BLOK TEKS:
Leksikon Bahasa Tidore: Situs Sejarah, Alam, dan Adat di Kelurahan Seli

Oleh: Dr.Suddin M. Saleh Djumadil, S.S.,M.Hum.
Dosen di Program Studi Sastra Inggris, Fakultas Ilmu Budaya
Universitas Khairun
Udinmsaldju79@gmail.com

 

Pendahuluan

Leksikon dimaksud dalam penulisan ini ialah kekayaan kata yang dimiliki oleh suatu bahasa. Dengan kata lain, komponen bahasa yang memuat semua informasi tentang makna dan pemakaian kata dalam bahasa. Leksikal sebagai kata sifat dari leksikon yang berarti barkaitan dengan kata.

Jezek (2016) menguraikan konsepnya bahwa leksikon adalah koleksi kata dalam suatu bahasa. Leksikon berbeda dengan kamus, kalau kamus adalah karya referensi yang menjelaskan kumpulan kata, Ia berupa objek nyata tertuang dalam bentuk buku, baik dalam format cetak maupun elektronik, sedangkan leksikon adalah objek abstrak, yang merupakan kumpulan kata dengan informasi yang tersimpan dalam pikiran seseorang dan dijelaskan dalam kamus.

Ilienko dkk. (2020) memberikan gagasan bahwa leksikon adalah daftar kata dalam suatu bahasa atau sebuah kosa kata yang dapat diketahui oleh seseorang serta pengetahuan setiap kata digunakan. Leksikon dapat bersifat umum atau khusus. Sebuah leksikon juga dapat mencakup ekspresi multi-kata seperti frasa pada umumnya, frasa verba, dan ekspresi umum lainnya.

Tulisan ini bermaksud mengidentifikasi leksikon bahasa Tidore melalui penguraian kisah sejarah dan cerita lisan, karena banyak leksikon bahasa Tidore terselip atau terwujud di dalam kisah tersebut. Leksikon bahasa Tidore dapat ditandai dengan cetak miring atau cetak tebal pada setiap paragraf.

Fola Kanci

Dalam aspek histori, ada penamaan yang disebut fola lamo = rumah besar yang terletak di lingkungan Seli. Fola lamo dimiliki oleh sebuah komunitas yang dikenal dalam sejarah, yakni Buku Madoya = dalam bukit.

Nama Seli sebenarnya merupakan nama sebuah kerajaan zaman dahulu. Ilmuwan dan ahli histori Eropa menulis Sele dan diucap Seli, karena vokal e pada akhir kata diucap i. Sekarang, Seli secara administratif berubah menjadi Kelurahan atau Subdistrict.

Komunitas Seli berarti juga sebutan etnis Tidore yang menghuni di wilayah Seli. Lokasinya kini terletak di Kecamatan Tidore, Kota Tidore Kepulauan, Provinsi Maluku Utara. Begitu juga nama Balibunga merupakan satu komunitas yang bermukim di linngkungan Seli.

Entri Tersimpan:
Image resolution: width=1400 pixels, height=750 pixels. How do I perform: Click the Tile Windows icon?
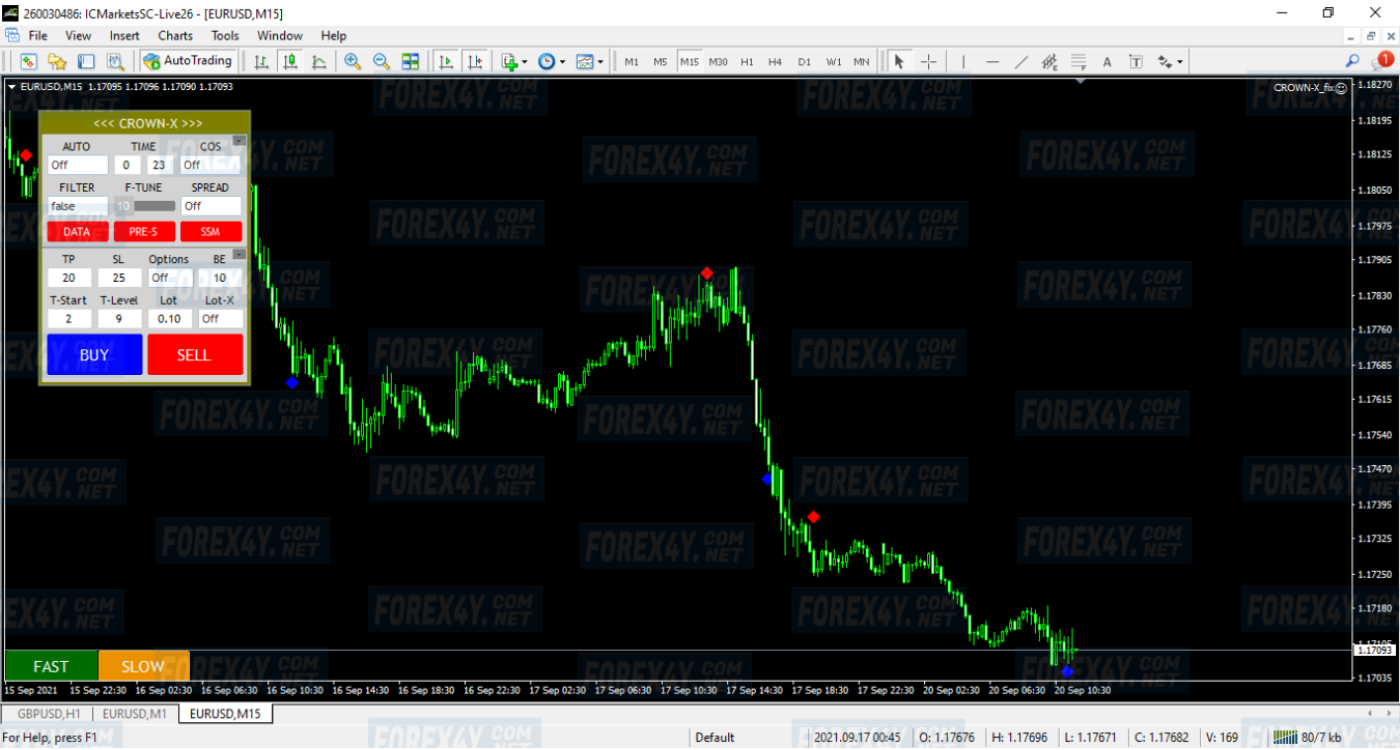tap(410, 61)
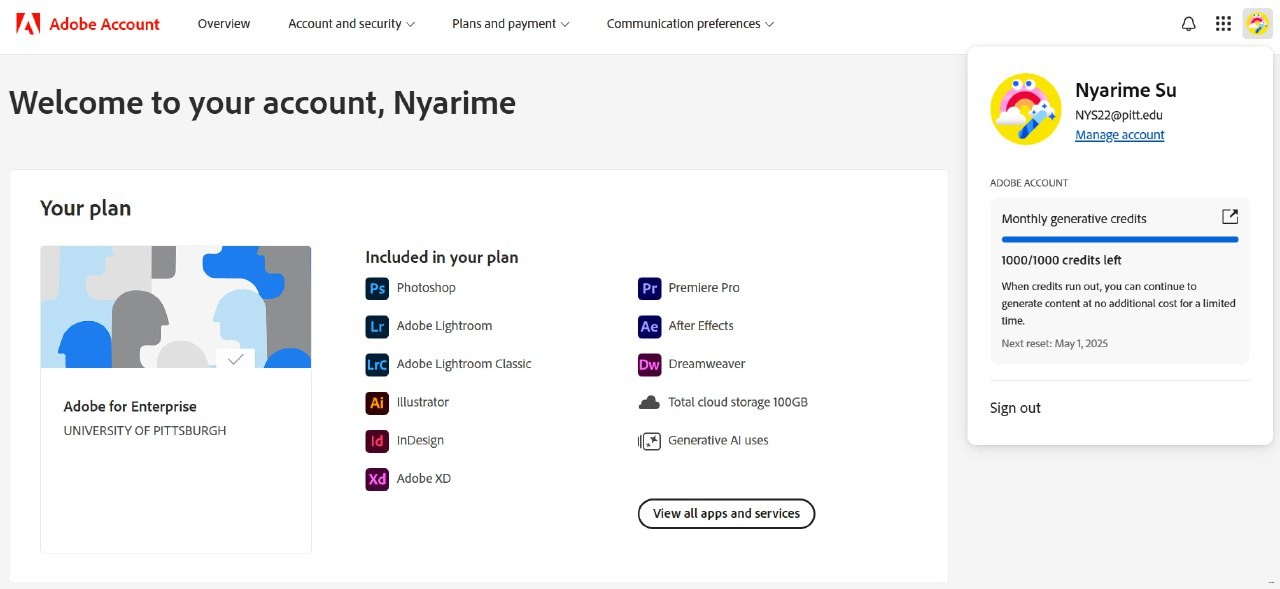Image resolution: width=1280 pixels, height=589 pixels.
Task: Click the InDesign app icon
Action: tap(377, 441)

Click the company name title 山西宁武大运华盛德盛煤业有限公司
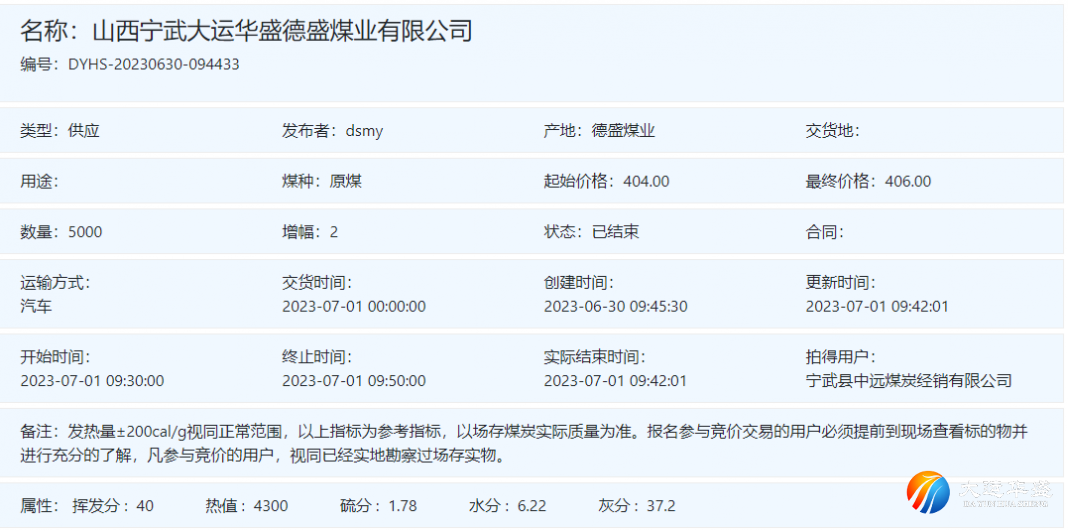pyautogui.click(x=246, y=31)
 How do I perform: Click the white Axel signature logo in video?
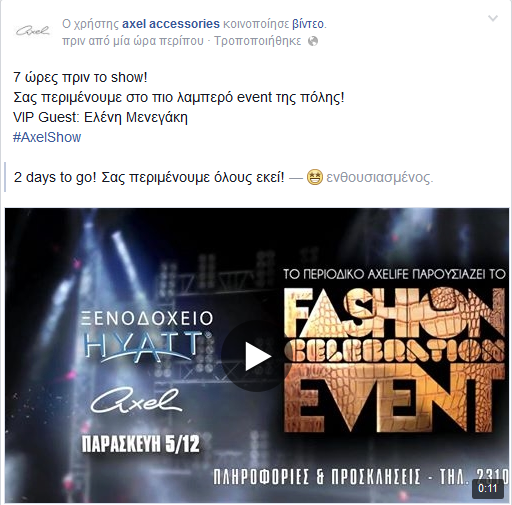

TUGAS YANG DIKERJAKAN:
**A.** Tulis ulang daftar, mulai dari baris yang memuat "Click the company name title 山西宁武大运华盛德盛煤业有限公司" hingga akhir daftar, dengan "logo" diganti menjadi "emblem" dan bagian lain tidak diubah. Jangan sertakan gambar dalam jawaban.
**B.** Lanjutkan teks tentang leksikon bahasa Tidore dari kalimat terakhirnya.
Teks dan daftar merupakan bahan yang berdiri sendiri dan tidak saling berhubungan.

JAWABAN TUGAS:
**A.**
Click the company name title 山西宁武大运华盛德盛煤业有限公司
pyautogui.click(x=246, y=31)
 How do I perform: Click the white Axel signature emblem in video?

**B.**
Komunitas-komunitas yang berlokasi di lingkungan Seli kemudian memiliki satu rumah adat atau keraton kerajaan yang kini disebut fola kanci yang merupakan nama peralihan dari fola lamo. Frasa fola kanci memiliki pengertiaan harafiah atau literer, yakni rumah berkonstruksi dari rangkaian kayu balok saling kait-mengait yang ketat dan kuat. Kalau dua kata itu di berikan arti literer satu per satu, fola berarti ‘rumah’ dan kanci berarti ‘erat’, ‘kait’.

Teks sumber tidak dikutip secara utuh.